On the whole, kids are still safer in schools than most other places, Sorensen points out. Car accidents will continue to kill more teenagers than school shootings. But like Cox, she dreads the day when parents lose all faith in the public school system.
“It’s not that we haven’t hired more teachers and counselors, it’s that we haven’t hired enough,” Sorensen said. “I see us headed for disaster, and in more ways than one. Because parents want their kids safe they’ll take them elsewhere. But if we’re going to continue to tolerate large schools then there has to be a safety net in place, and it costs money. I don’t know of any other way to put it.”
The need for smaller schools is probably greater at the elementary level, says Sorensen, because it’s there that children first establish behavioral patterns conducive to discipline and anger management. One disturbing trend she’s started to notice: student assaults on teachers.
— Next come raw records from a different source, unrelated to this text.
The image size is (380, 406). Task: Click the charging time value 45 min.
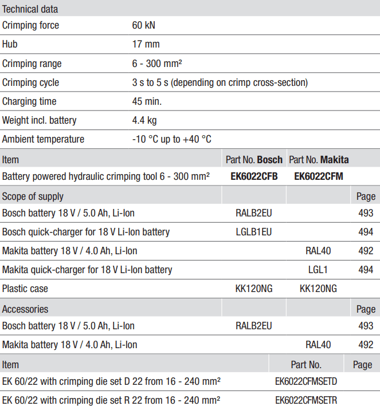click(147, 101)
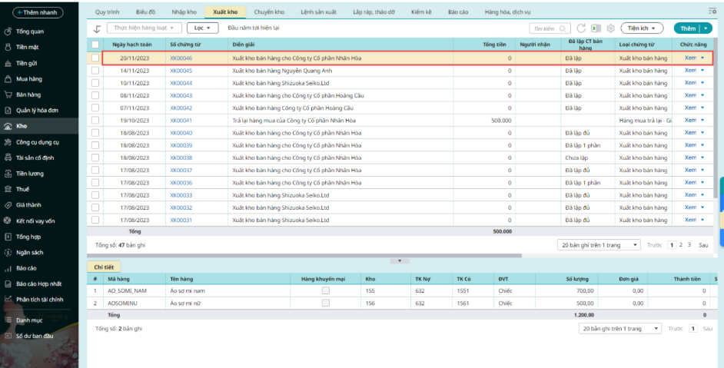Viewport: 724px width, 368px height.
Task: Check Hàng khuyến mại for Áo sơ mi nam
Action: 326,291
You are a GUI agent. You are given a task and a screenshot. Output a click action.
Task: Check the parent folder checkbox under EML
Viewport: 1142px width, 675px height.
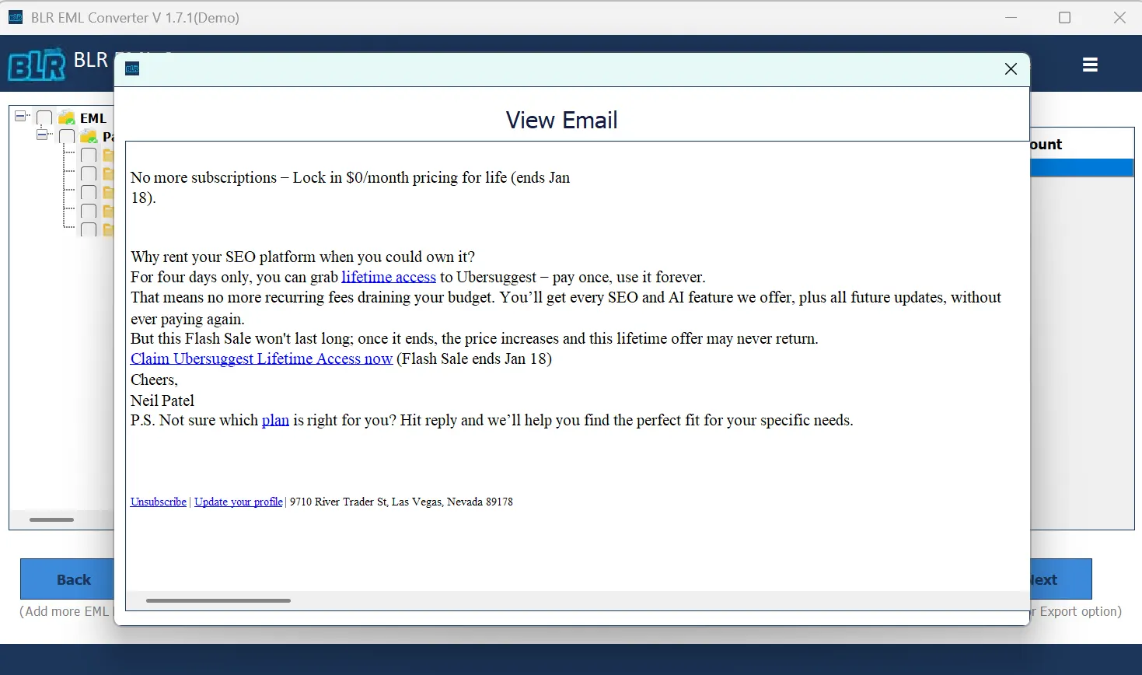[x=66, y=135]
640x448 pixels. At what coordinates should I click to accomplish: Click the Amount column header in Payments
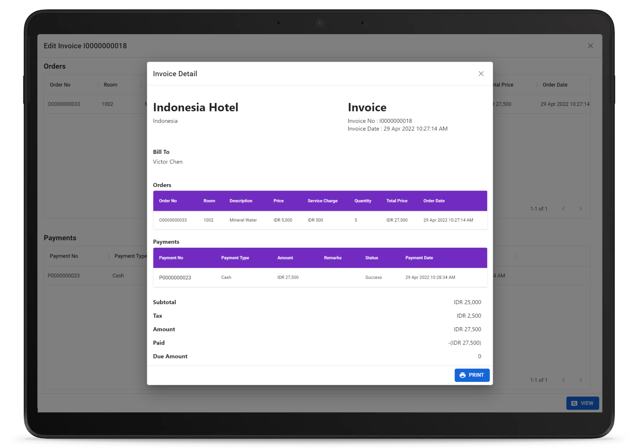[285, 258]
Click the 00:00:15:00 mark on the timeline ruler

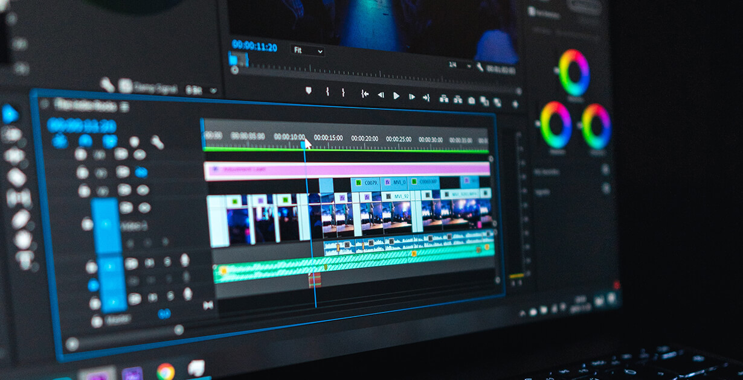point(328,138)
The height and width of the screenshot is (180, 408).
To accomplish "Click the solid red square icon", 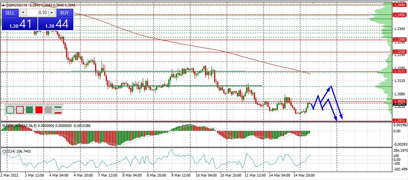I will [39, 110].
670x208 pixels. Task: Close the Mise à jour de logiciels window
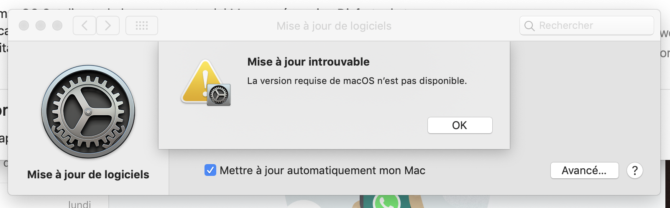tap(24, 26)
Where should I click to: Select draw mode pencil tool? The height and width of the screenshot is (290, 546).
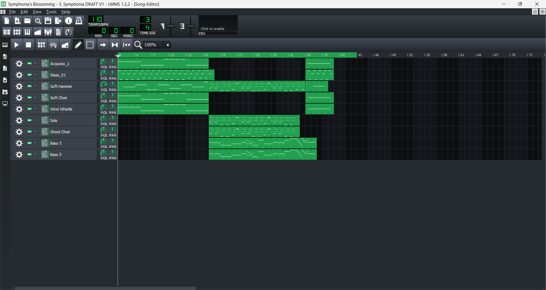click(x=78, y=45)
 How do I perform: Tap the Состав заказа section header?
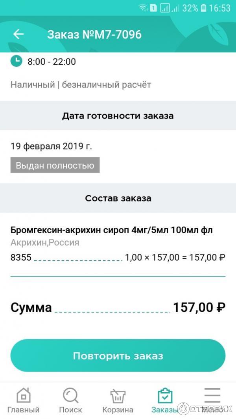tap(118, 198)
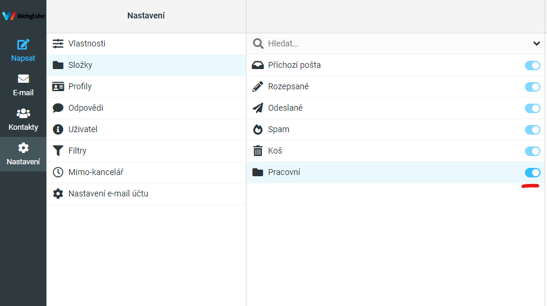The image size is (547, 306).
Task: Click the Webglobe logo
Action: [23, 16]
“That problem is an anomaly, but has increased very rapidly,” Sorensen said. “We’re handling a lot more of those cases here. We have a lack of respect, a lack of sense of community and greater good.”
Back at Ketchoyian’s sociology class, it’s clear that if teenagers don’t sit in the same ivory tower as adults, they care every bit as much, sometimes more.
The debate is spirited. Social cliques, bullying and intimidation are as old as time, and will exist no matter what the school size. That said, most agree that they’d learn more and get a better education in smaller schools. What they are most certain of, though, is what the problem is not. It is not the music they listen to, the video games they play, or violence in the media. Think of us as people—thank you—not sheep.
“It makes me sick whenever I hear another old congressman talk about how the music we listen to somehow incites us as young people,” said Matt Jolley. “Come on, someone has to be thinking on a deeper level than that.”